▸ **Item coordinate data**:
[BEGIN]

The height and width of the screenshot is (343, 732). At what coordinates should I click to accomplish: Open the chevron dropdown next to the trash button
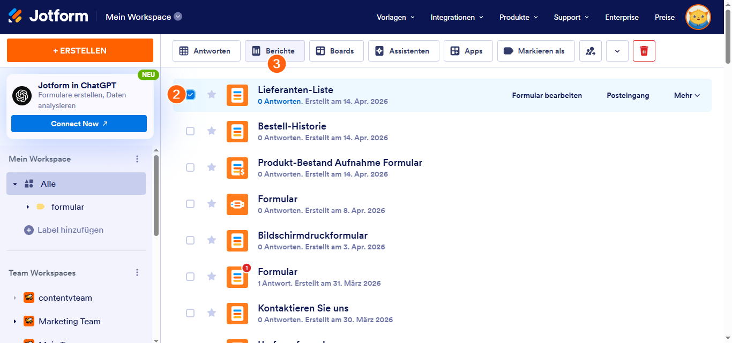(x=617, y=50)
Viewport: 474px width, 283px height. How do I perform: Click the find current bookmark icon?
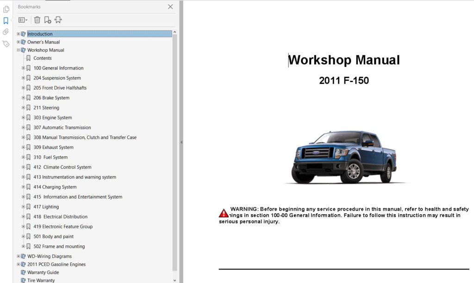tap(58, 20)
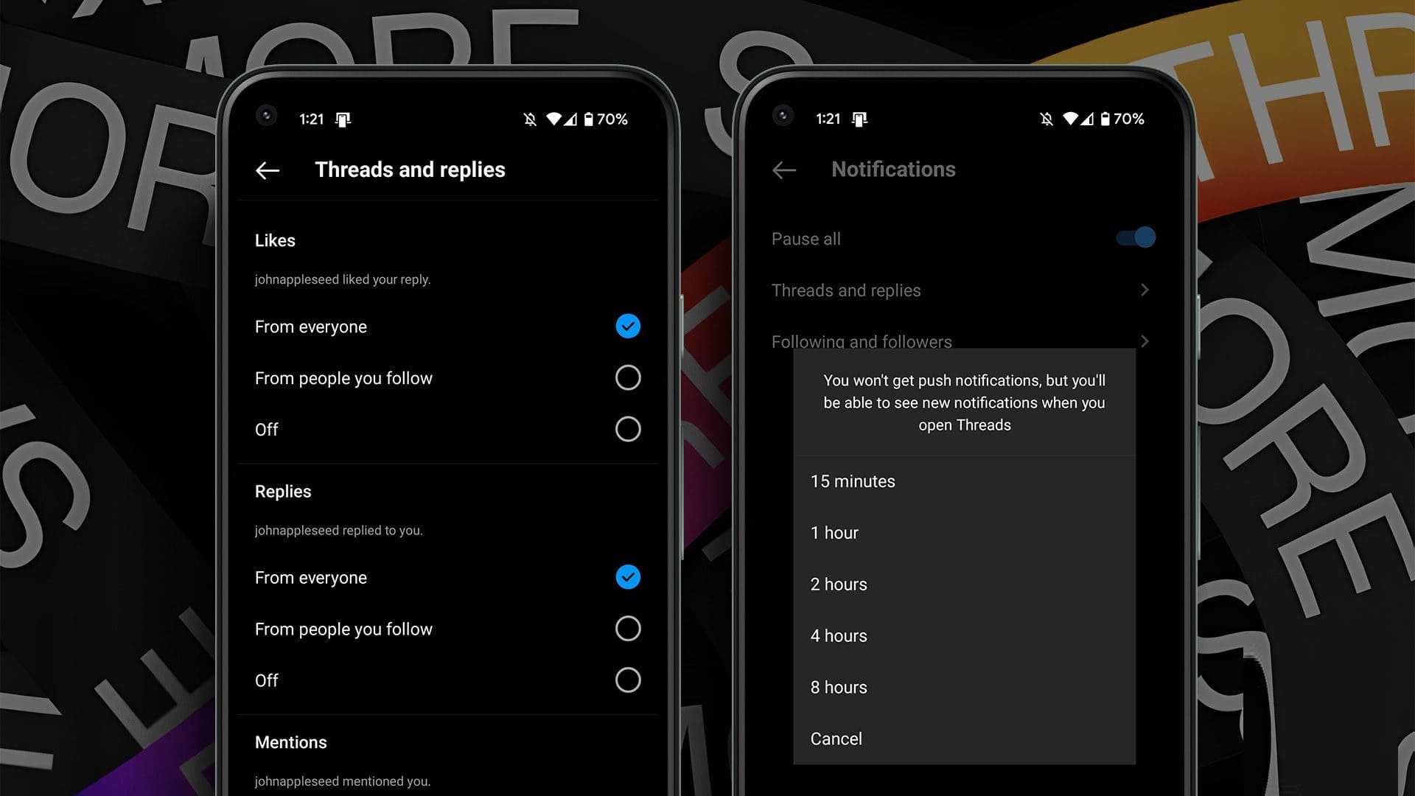Expand Threads and replies notification settings
The image size is (1415, 796).
coord(962,290)
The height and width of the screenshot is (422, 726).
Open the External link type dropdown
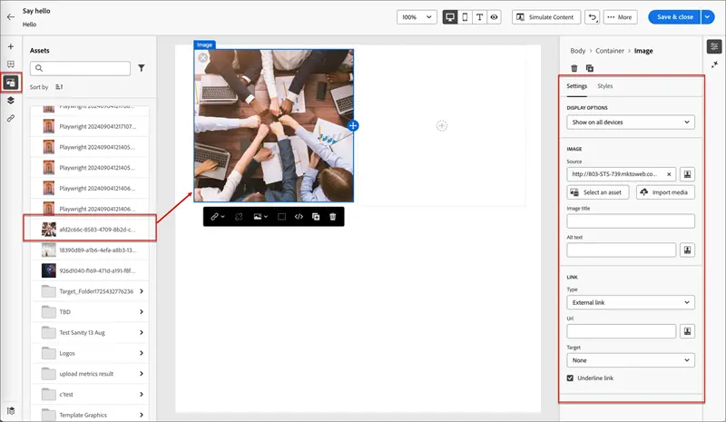pos(631,302)
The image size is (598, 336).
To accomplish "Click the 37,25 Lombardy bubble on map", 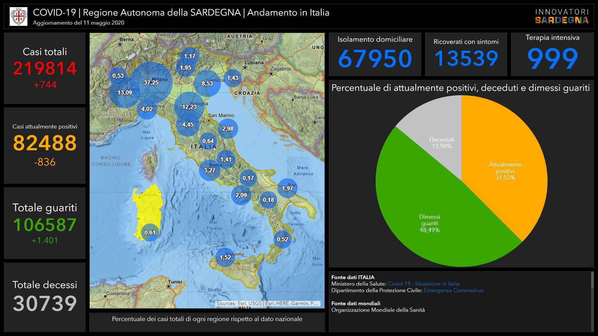I will coord(151,82).
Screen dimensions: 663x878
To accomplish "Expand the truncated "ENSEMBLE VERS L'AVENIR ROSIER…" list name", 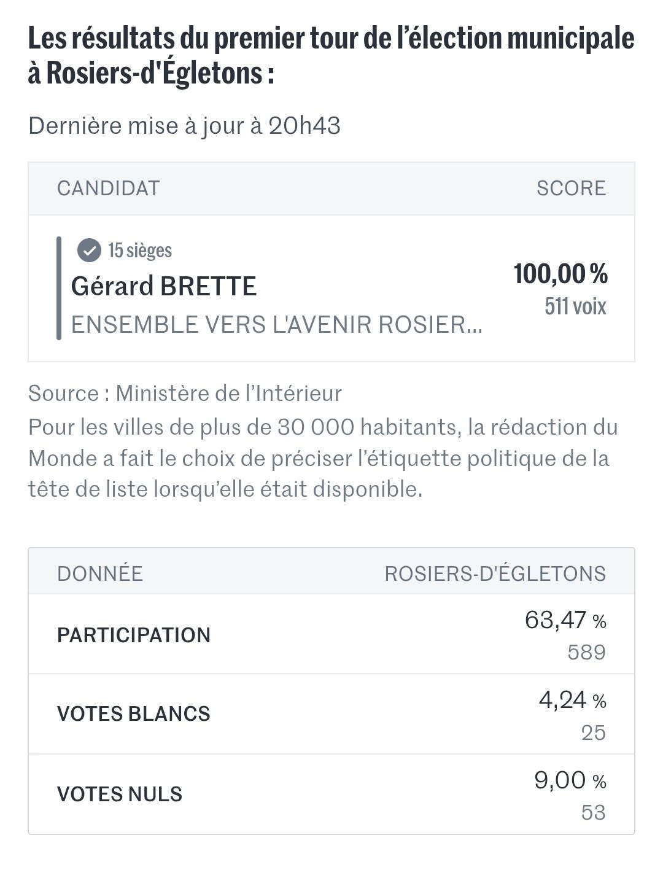I will 276,324.
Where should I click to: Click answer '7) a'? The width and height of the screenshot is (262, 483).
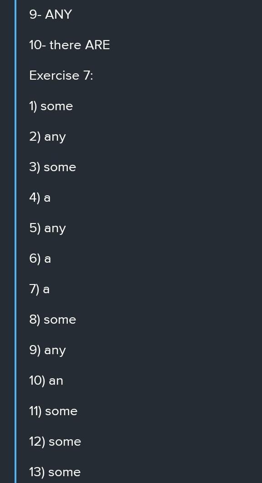coord(40,289)
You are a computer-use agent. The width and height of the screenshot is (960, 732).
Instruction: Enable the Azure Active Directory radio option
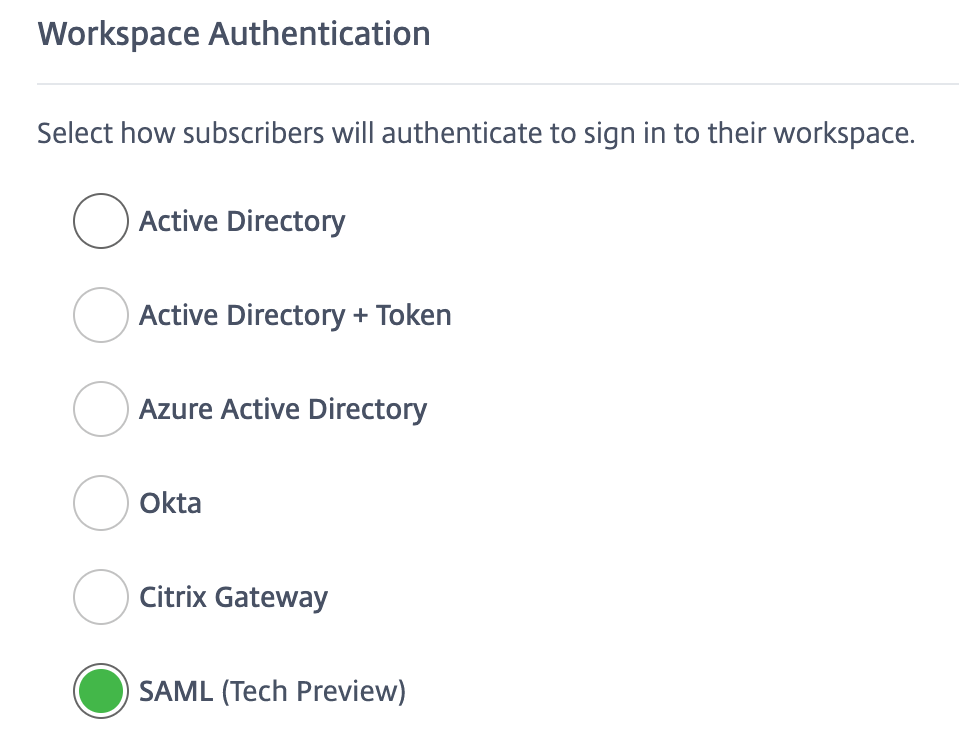(x=100, y=409)
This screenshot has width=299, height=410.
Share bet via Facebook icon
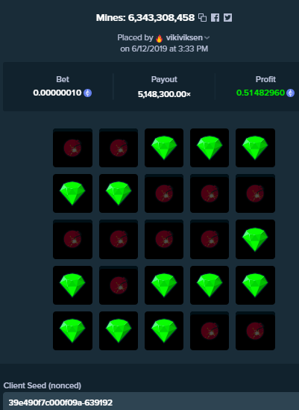tap(215, 18)
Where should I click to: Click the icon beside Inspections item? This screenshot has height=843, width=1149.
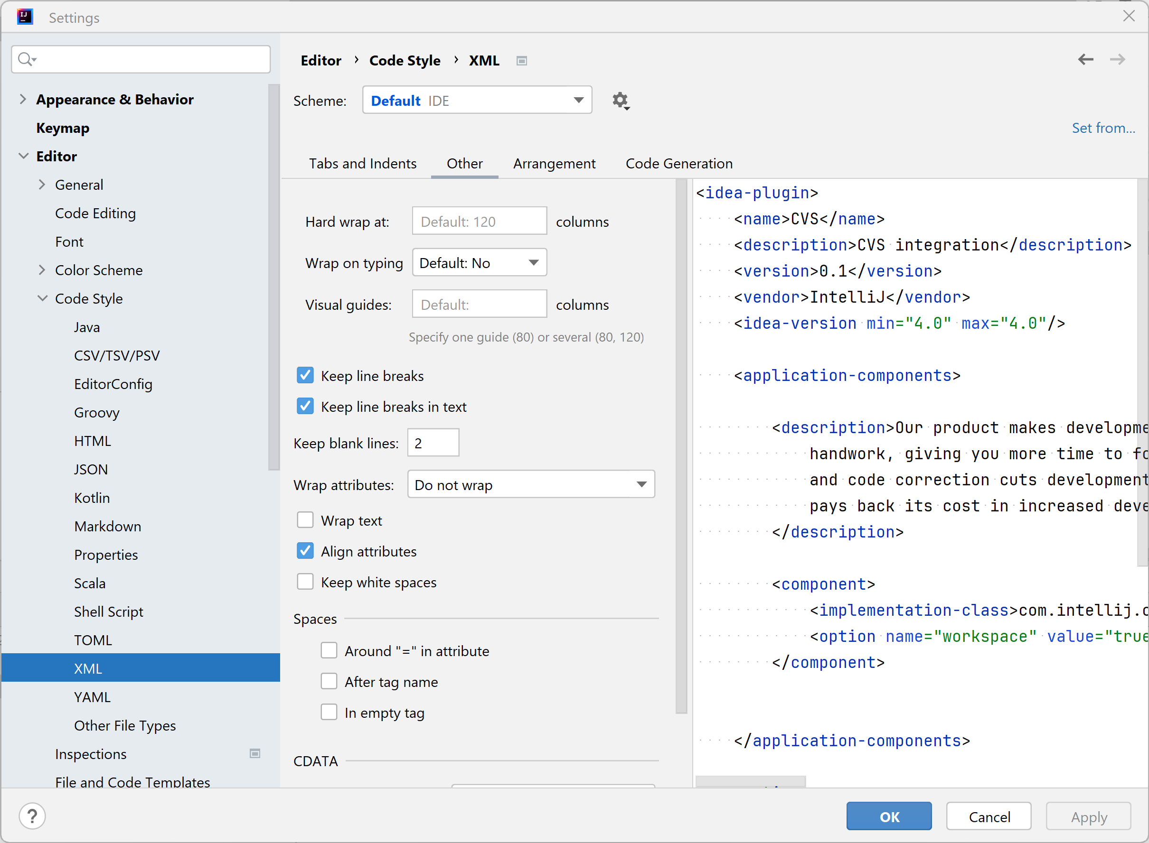coord(255,753)
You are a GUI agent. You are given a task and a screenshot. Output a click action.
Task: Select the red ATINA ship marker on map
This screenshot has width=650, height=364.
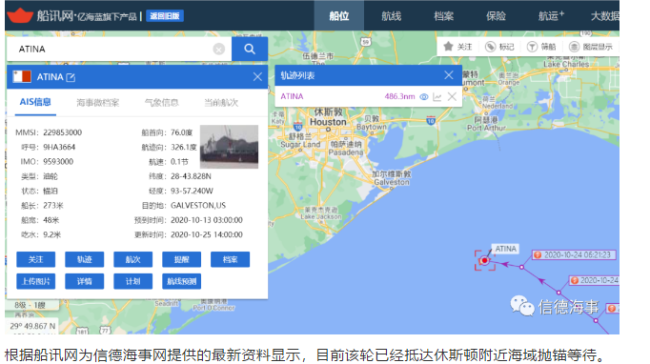(x=484, y=260)
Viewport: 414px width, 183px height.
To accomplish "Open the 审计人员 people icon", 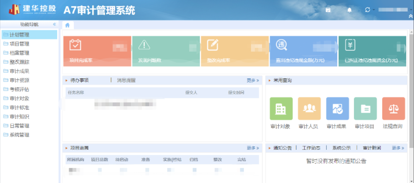I will pos(309,109).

[END]

Please identify every line in the items that contains the string "Where", matching case exactly, and copy each such line in full.

▸ **Solution to this exercise**:
Where should I click to: Click answer '7) a'? The width and height of the screenshot is (262, 483).
Where should I click to: Click the icon beside Inspections item? This screenshot has height=843, width=1149.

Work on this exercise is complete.